A plataforma COVID Kaya foi lançada no verão de 2020 e foi projetada para permitir que os profissionais de saúde nas Filipinas tivessem acesso imediato a dados coletivos sobre casos ativos de Covid-19 e coordenassem essas informações com o ministério da saúde do país. COVID Kaya tinha versões para iOS e Android, além de uma interface para acesso à web.
Os aplicativos móveis foram baseados em código portado usando Cordova - um ambiente de desenvolvimento que permite a exportação de aplicativos focados na web para dispositivos móveis.

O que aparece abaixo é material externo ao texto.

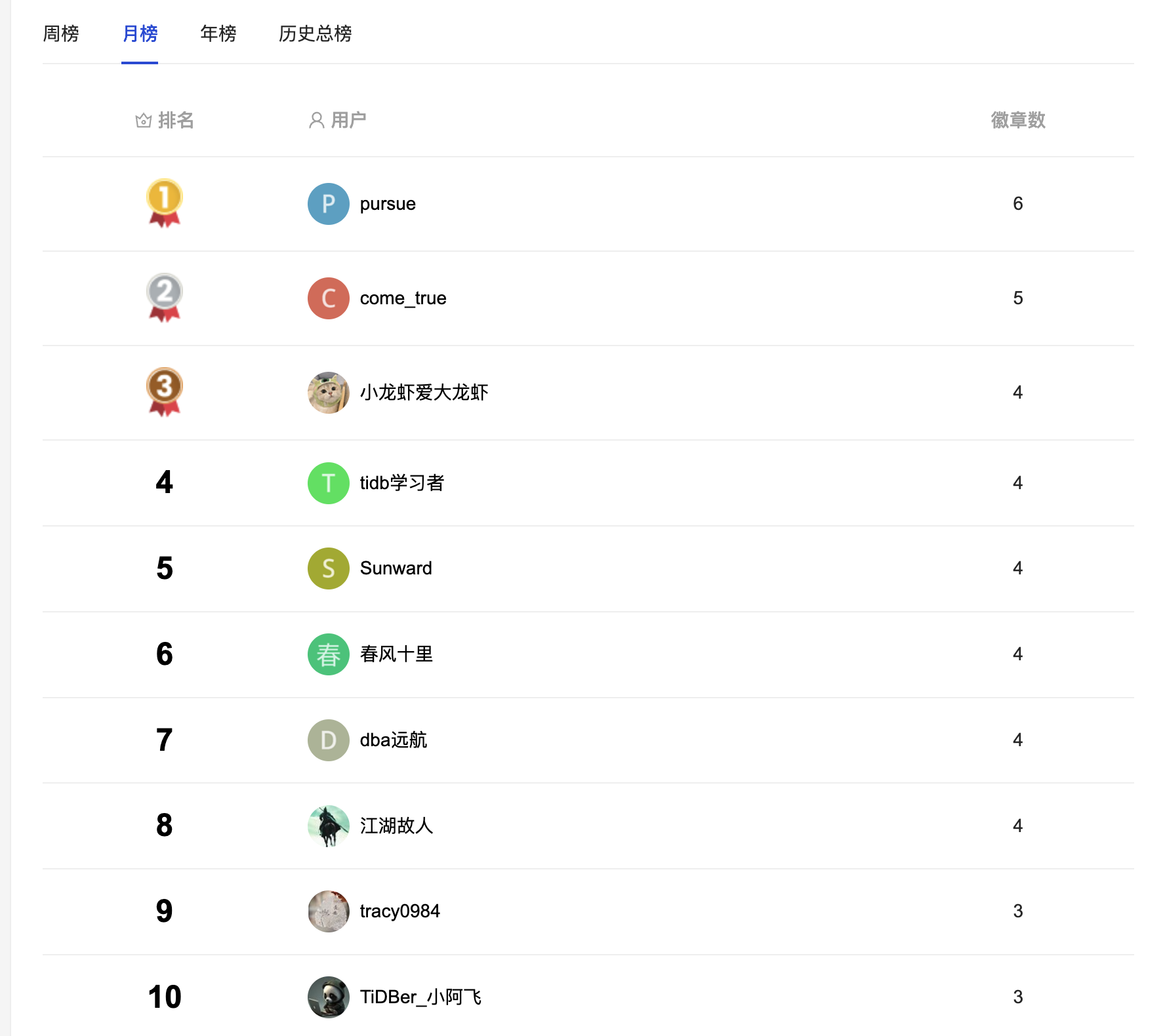This screenshot has width=1165, height=1036.
Task: Switch to the 历史总榜 all-time tab
Action: [315, 33]
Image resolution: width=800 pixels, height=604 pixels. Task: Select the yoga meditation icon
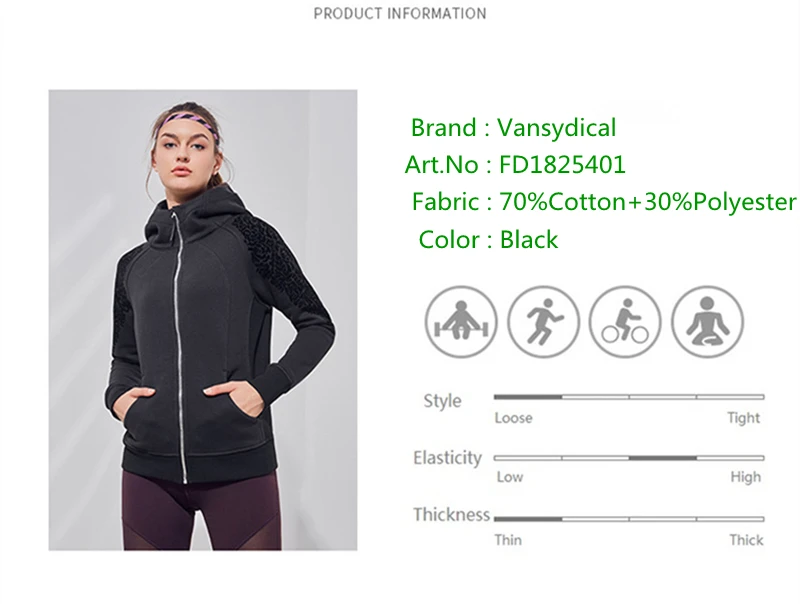click(707, 322)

Os pesquisadores do Citizen Lab encontraram vulnerabilidades em ambas as versões móveis do aplicativo que permitiriam potenciais malfeitores acessarem dados que normalmente exigiriam credenciais de login de superusuário. Duas vulnerabilidades de segurança foram relatadas pelos pesquisadores nas plataformas Android e baseadas na web e, desde então, foram corrigidas pela equipe de desenvolvimento do COVID Kaya.
A falha de segurança da web permitiu o acesso não autorizado a endpoints da API e, portanto, - acesso irrestrito aos nomes de milhares de profissionais de saúde que estavam usando a plataforma Kaya. A versão do Android tinha um problema com o uso de credenciais de API codificadas, o que efetivamente permitia que possíveis agentes mal-intencionados acessassem as informações pessoais dos pacientes.
Felizmente, as falhas relatadas pelo Citizen Labs foram corrigidas e as credenciais potencialmente exploráveis foram desativadas.
Este é apenas mais um exemplo de problema de segurança de dados relacionado à pandemia Covid-19, após inúmeras campanhas de phishing, fraudes, cepas de malware e golpes móveis que de alguma forma exploravam a situação global.